Thanks to social media, artists have more control and more say over their marketing and overall image-making than ever before. But it’s a two-way street. Some of the music industry’s most successful artists are those that are willing to bring fans along behind the velvet rope.
“The world we live in now is more artist-first than ever before,” said Val Pensa, senior VP of marketing for RCA Records. “The things that are performing best out there are content that also has context.” She cited Halsey, Taylor Swift and Miley Cyrus as example. “The fans are showing that they do want to see the artists more. That has trained us to completely move with the artists, follow their vision and execute in a way that they see fit. At the end of the day, it’s that connection with the artist that is going to give us longevity.”
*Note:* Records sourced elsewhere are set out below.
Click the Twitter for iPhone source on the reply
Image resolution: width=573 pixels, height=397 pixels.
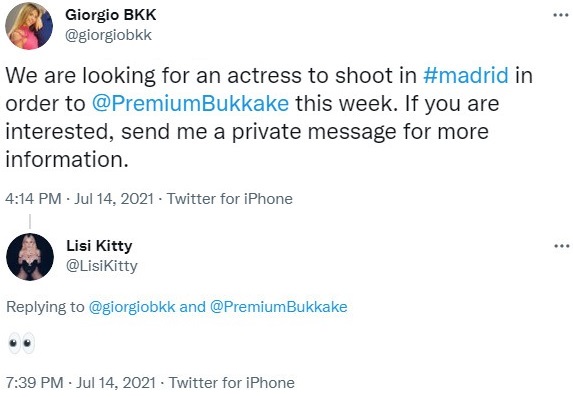[232, 383]
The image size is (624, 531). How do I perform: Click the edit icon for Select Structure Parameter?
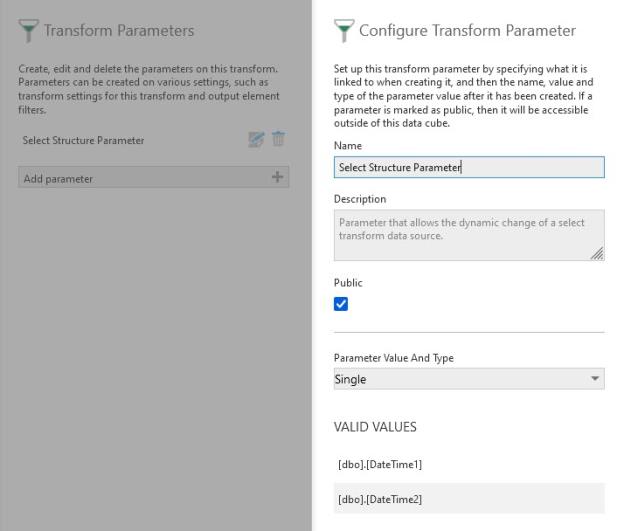pyautogui.click(x=255, y=141)
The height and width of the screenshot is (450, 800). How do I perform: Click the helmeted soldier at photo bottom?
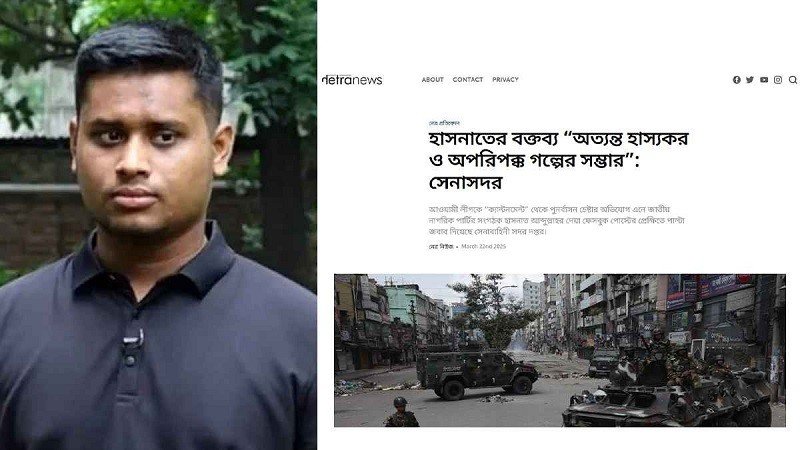402,412
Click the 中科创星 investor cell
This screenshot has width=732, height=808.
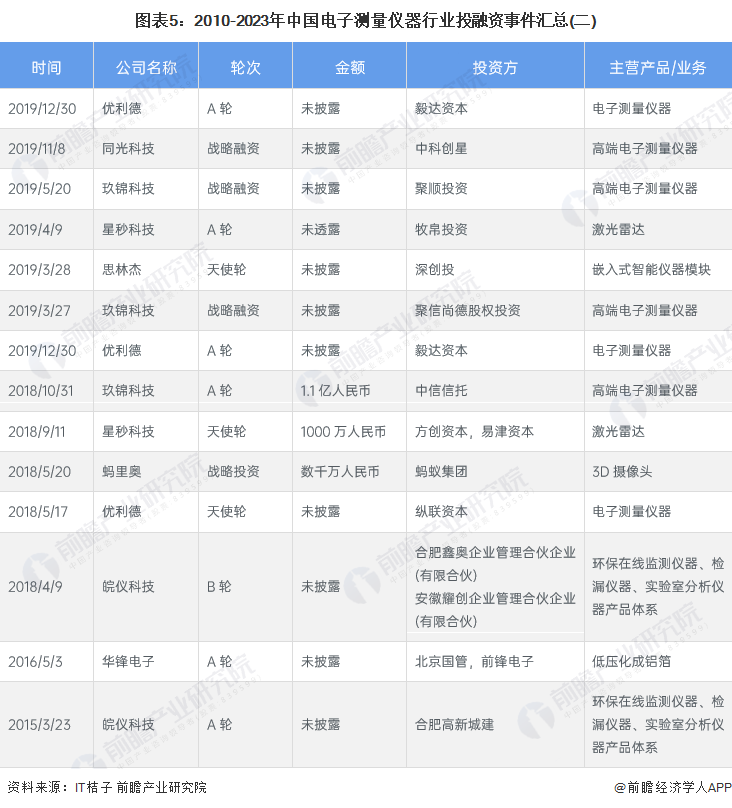point(441,148)
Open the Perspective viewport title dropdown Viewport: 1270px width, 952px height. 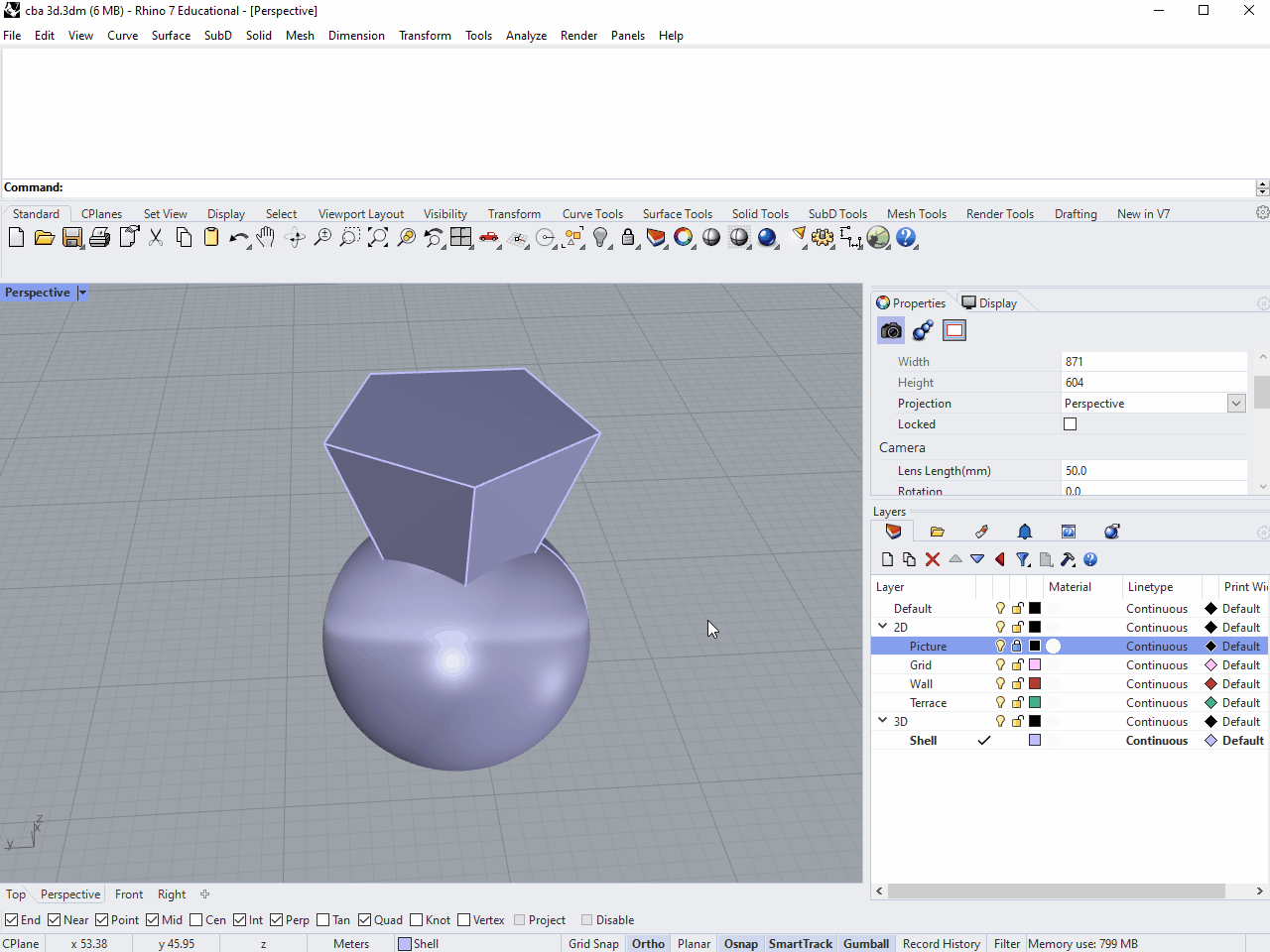81,293
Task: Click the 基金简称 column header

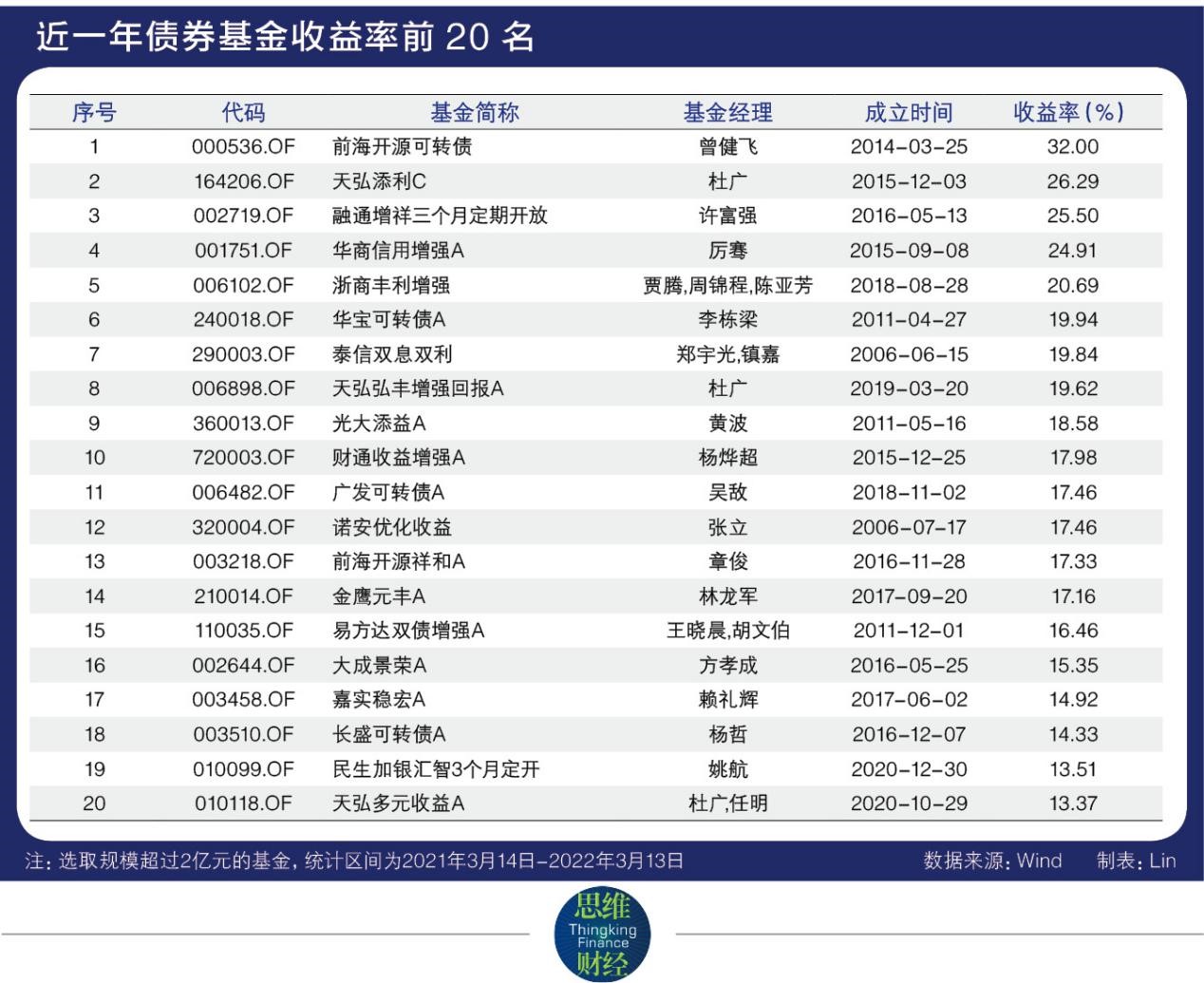Action: [475, 112]
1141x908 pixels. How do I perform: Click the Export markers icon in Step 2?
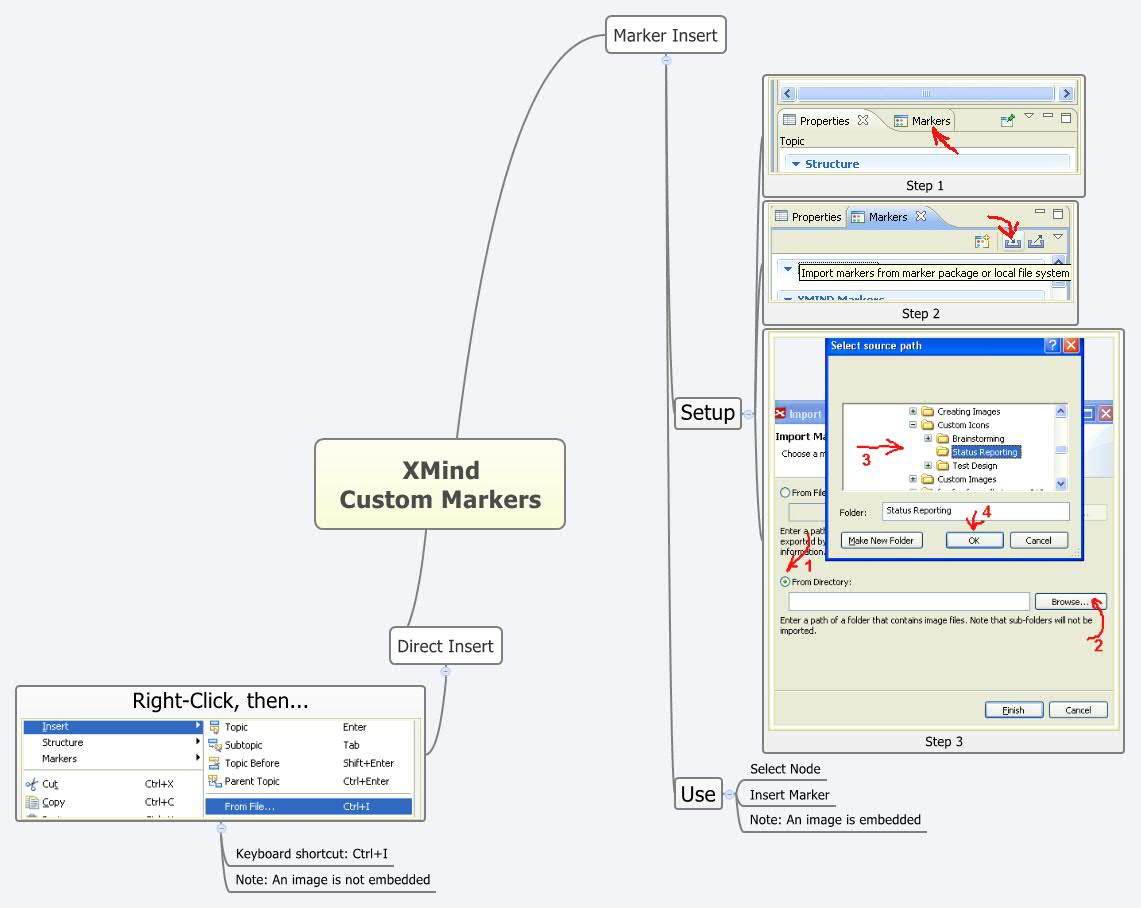tap(1036, 241)
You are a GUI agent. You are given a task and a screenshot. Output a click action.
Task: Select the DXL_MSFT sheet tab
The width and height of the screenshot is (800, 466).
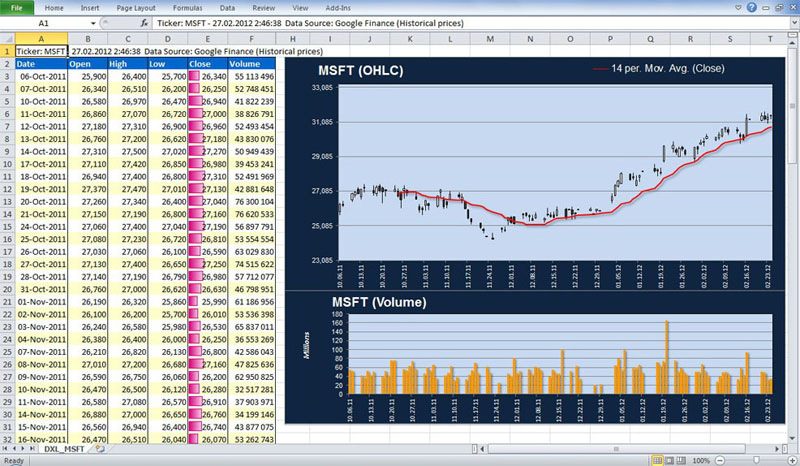(66, 451)
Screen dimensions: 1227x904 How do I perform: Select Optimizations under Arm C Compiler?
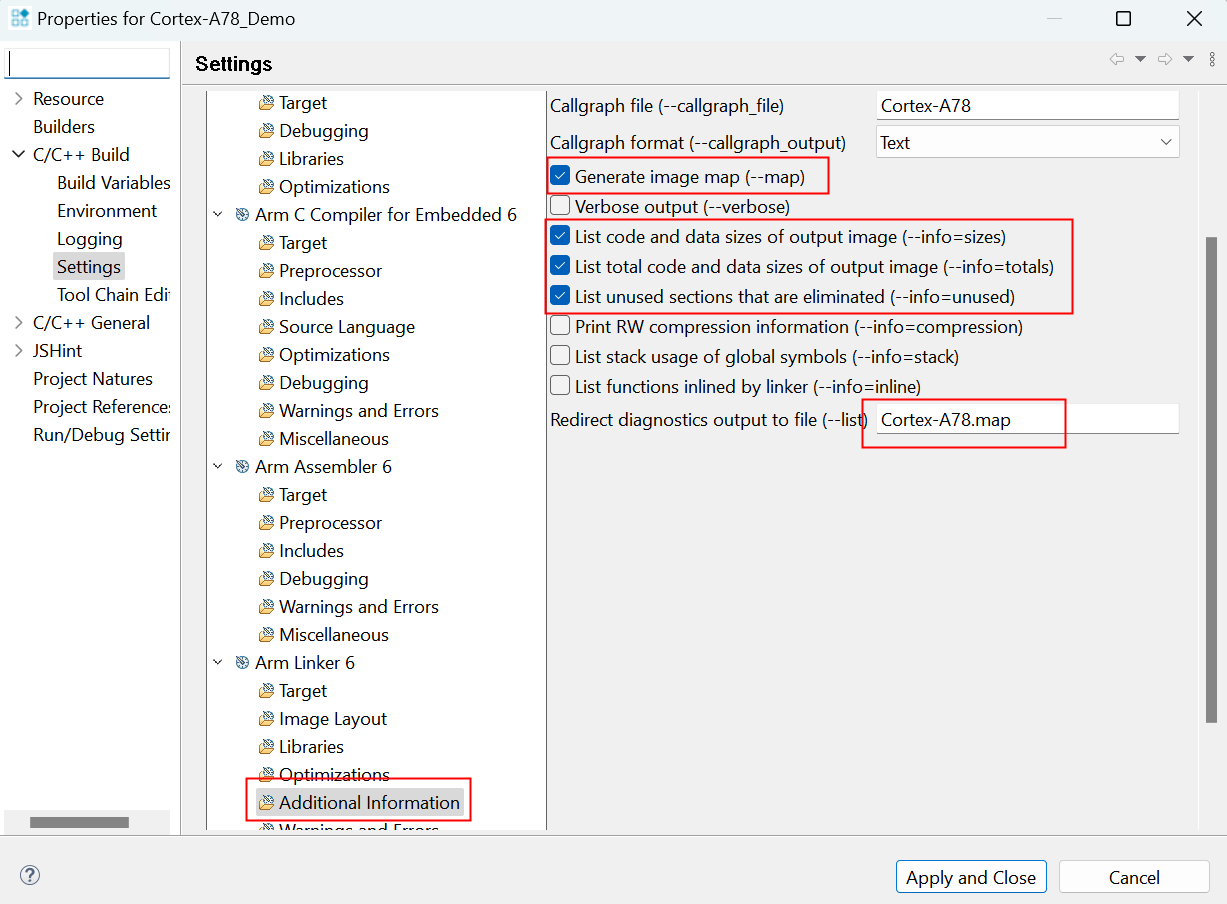(x=334, y=355)
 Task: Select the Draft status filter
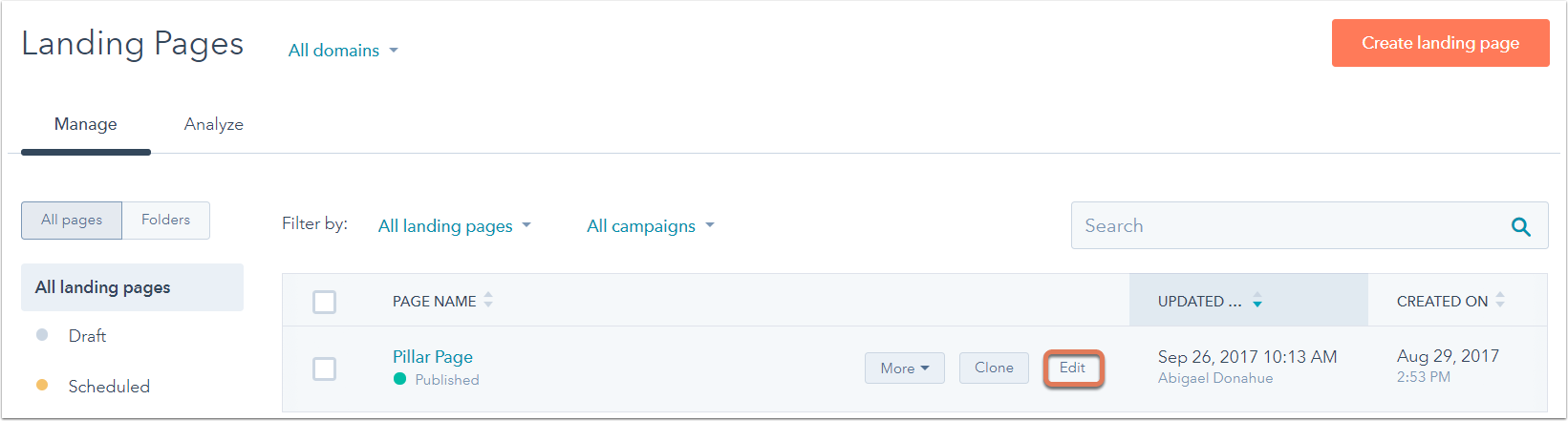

Taco Bell’s Marketing Muscle
As technology and social media expands, major companies have more opportunities to “feed the fandom” and in turn leads to big results like expanding audiences and more audience interaction.
“That was really our beginning of us really looking at experiential, ‘how can our brand really engage with our fans how they want us to engage?’ because they invited us into their lives,” Jennifer Arnoldt, Taco Bell’s senior marketing director of retail, engagement and experience, said of the fast food restaurant’s decision to open a hotel in Palm Springs for five days which saw bachelorette and 21st birthday parties as well as a honeymoon and an engagement.
Ads are Here to Stay
Whether the service’s revenue is funded primarily by ads or subscriptions, advertising and marketing are still key parts of the relationship between streamers and consumers. “People want what they want when they want it. This idea of ad-supported anything going away is just bonkers. As human beings, we want to discover and one of the ways we discover things is through good and responsible ads,” Eric Edge, Postmates senior vice president of marketing and communications, expressed at the panel.
Podcasts as Commodity
Podcasts have increased the amount of personal information shared between hosts and fans. Podcasts, for a majority of hosts, have become a way to increase an entertainer’s connection with his or her fans, comedian and podcast host Pete Holmes shared at Thursday’s summit, joking that he now knew many details about Marc Maron’s father due to Maron’s podcast. He also went on to share that he’s upset with the way podcasted and other content is being condensed for sound bites and viral moments. “I hate what’s happening to podcasts now — they’re all turning into 30 minutes because everyone has a deal. It’s the businessification [of it].”
Comedy Cultivates Viral Moments
For today’s shows, it’s not all about networks and the ratings anymore. Fellow comedian David Spade reflected on the creation of his latest show on Comedy Central, “Lights Out with David Spade” saying, “The element that wasn’t in the shows I did before is who’s in the show, how many followers do they have, and on the other hand who’s tweeting about it, what are people saying about it. That’s a whole machine. That’s a big part as much as ratings.” Actor Kevin Nealon joined him in the sentiment, adding, “It’s kind of getting to the point where the network isn’t the important thing. It’s turned into what’s going to go viral.”
Going Beyond Ads
The ad relationship is primarily between the company, the distributor and the fans — not the comedy or talent. The author and creator of “My Drunk Kitchen,” Hannah Hart, revealed how ads don’t always translate to dollar signs for content creators during the roundtable discussion. “Adsense does not pay people a lot of money. It doesn’t pay people much,” she shared. “YouTube has allowed creators to sell books, to have a TV show, to do tours, and that’s how I make money.”